The identification routine has, in fact, changed little since New York City's first morgue opened in 1866 at Bellevue Hospital on 26th Street in Manhattan. There, unclaimed bodies were also photographed, but rather than taking fingerprints 19th century technicians opted for retaining the deceased's clothing.

The Police Department's Missing Persons Unit, based within the Queens morgue, handles the photographing and fingerprinting of the bodies. The unit's sergeant and five detectives work on most of the morgue's cases, their duties ranging from tracking down the deceased's family to observing the autopsy of a homicide victim.

Not every body is fully autopsied, however. Those who have had a medical examination within 30 days and whose external exam reveals nothing suspicious and those whose religion forbid an autopsy receive an external exam only. But for the rest - on average 60 percent of the caseload - a full autopsy is performed.

The morgue itself looks much like a salmon-colored locker room. Noticeably cool, the room has a large round thermostat placed high on the wall like a grade-school clock points its hand to just below 40 degrees Fahrenheit, a temperature that will slow the body's decomposition but avoid freezing it. Even so, the air is saturated with the tang of formaldehyde and decay.

The warm-toned walls are lined with 89 stainless steel drawers, stacked in rows of three. Each drawer has a handle and a square slot to insert a label. It is not unlike an oversized card catalog.

"The heaviest people go in the middle. The light go on top," Donna Wilson-Chea said, explaining that the arrangement makes for easier lifting for the technicians.

When autopsied, the body is placed on a table, its chest raised with the aid of a brick-sized block beneath the back, and the chest opened with a Y-cut incision running from each shoulder to the sternum, and down to the abdomen. The skin is peeled back and the breast plate removed, after which samples of major organs are taken and sent to the toxicology lab for testing.

But the staff's work is as much with the living as with the dead.

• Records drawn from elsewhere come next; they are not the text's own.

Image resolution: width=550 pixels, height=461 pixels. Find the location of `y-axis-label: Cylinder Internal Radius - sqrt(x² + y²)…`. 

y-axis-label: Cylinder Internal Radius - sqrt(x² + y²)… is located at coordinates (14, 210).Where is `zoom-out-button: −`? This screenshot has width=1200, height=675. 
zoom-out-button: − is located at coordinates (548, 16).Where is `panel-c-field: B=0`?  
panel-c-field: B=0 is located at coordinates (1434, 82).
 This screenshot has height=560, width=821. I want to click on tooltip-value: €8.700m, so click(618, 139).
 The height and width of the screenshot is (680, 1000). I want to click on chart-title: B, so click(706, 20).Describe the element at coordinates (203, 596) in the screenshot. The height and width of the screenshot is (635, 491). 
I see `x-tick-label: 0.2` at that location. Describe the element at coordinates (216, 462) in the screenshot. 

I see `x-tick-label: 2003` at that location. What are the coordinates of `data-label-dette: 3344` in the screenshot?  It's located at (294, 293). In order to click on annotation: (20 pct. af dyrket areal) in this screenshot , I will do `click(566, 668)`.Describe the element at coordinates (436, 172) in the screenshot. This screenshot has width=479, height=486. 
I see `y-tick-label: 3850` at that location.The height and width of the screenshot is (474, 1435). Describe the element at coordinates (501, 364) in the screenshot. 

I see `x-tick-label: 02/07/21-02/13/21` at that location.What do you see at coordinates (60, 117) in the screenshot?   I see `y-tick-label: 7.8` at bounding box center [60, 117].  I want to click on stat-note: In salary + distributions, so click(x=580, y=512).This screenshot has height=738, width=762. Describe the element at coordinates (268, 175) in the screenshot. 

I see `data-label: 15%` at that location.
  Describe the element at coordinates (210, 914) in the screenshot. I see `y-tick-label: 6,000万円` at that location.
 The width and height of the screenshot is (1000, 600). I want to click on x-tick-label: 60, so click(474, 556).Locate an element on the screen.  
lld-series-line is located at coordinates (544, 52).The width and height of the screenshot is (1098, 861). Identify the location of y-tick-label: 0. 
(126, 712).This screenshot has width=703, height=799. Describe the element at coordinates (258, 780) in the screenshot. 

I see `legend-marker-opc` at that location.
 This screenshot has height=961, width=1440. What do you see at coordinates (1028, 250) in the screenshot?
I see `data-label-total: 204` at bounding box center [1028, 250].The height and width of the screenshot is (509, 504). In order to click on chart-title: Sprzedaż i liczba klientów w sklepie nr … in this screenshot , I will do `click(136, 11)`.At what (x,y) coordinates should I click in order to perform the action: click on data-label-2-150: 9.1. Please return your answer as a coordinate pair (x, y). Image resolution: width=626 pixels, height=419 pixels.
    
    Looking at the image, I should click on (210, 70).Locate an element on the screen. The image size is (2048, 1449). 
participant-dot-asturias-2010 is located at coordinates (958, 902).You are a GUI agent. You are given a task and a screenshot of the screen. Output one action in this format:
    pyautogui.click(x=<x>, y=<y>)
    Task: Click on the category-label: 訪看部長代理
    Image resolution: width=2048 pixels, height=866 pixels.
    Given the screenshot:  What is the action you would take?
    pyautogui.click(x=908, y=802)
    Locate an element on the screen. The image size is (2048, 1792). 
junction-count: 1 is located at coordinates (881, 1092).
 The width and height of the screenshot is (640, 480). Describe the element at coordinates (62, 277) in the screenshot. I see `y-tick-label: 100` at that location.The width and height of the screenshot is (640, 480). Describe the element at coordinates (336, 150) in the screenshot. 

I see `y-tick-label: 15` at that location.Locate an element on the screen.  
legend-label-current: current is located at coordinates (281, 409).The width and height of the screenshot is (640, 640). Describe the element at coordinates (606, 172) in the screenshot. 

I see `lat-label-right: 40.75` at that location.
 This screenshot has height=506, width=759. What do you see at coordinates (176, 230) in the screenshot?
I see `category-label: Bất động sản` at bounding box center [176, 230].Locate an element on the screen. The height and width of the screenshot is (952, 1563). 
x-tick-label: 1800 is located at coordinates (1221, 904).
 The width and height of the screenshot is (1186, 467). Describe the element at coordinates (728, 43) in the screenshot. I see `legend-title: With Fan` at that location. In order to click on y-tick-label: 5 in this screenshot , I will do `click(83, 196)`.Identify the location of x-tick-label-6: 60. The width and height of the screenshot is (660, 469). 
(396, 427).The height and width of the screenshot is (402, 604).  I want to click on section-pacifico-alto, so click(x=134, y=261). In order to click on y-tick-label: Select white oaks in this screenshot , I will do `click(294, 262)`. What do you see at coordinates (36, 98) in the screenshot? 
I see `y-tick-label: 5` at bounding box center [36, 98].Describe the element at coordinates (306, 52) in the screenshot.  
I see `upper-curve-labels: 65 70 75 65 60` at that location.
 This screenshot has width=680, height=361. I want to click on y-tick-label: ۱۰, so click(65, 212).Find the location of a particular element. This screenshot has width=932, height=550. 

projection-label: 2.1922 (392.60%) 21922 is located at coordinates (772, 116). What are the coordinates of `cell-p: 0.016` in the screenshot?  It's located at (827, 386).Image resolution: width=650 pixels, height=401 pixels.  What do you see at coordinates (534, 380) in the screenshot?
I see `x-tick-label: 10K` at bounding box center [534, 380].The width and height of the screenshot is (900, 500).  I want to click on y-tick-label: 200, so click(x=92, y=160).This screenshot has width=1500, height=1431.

Lugene Nelom, who has been a technician with the morgue for 10 years, said one case particularly resonated with him. One evening, he went to retrieve the body of a woman. When he removed her body, the woman's husband approached Nelom.

"'Please take care of my wife for me,' the husband said. The next thing you know, he was hugging me." Nelom did care for the body, and months later received a letter from the man thanking him.

"I tell my guys not to get involved," Wilson-Chea said, "because that's not our side of it. But some days you just feel like you want to help the families. I've done it myself."

Nelom, a large bearlike man with tired eyes, is sometimes struck by the tragedy of his job, especially when he retrieves the body of a child. He suspended his curled arms out before him, as if supporting a small corpse, and described the time he found the body of a baby not yet a year old. That night he returned home to hug his own baby.

"It makes you appreciate the life you have," Wilson-Chea said "- good, bad, or indifferent."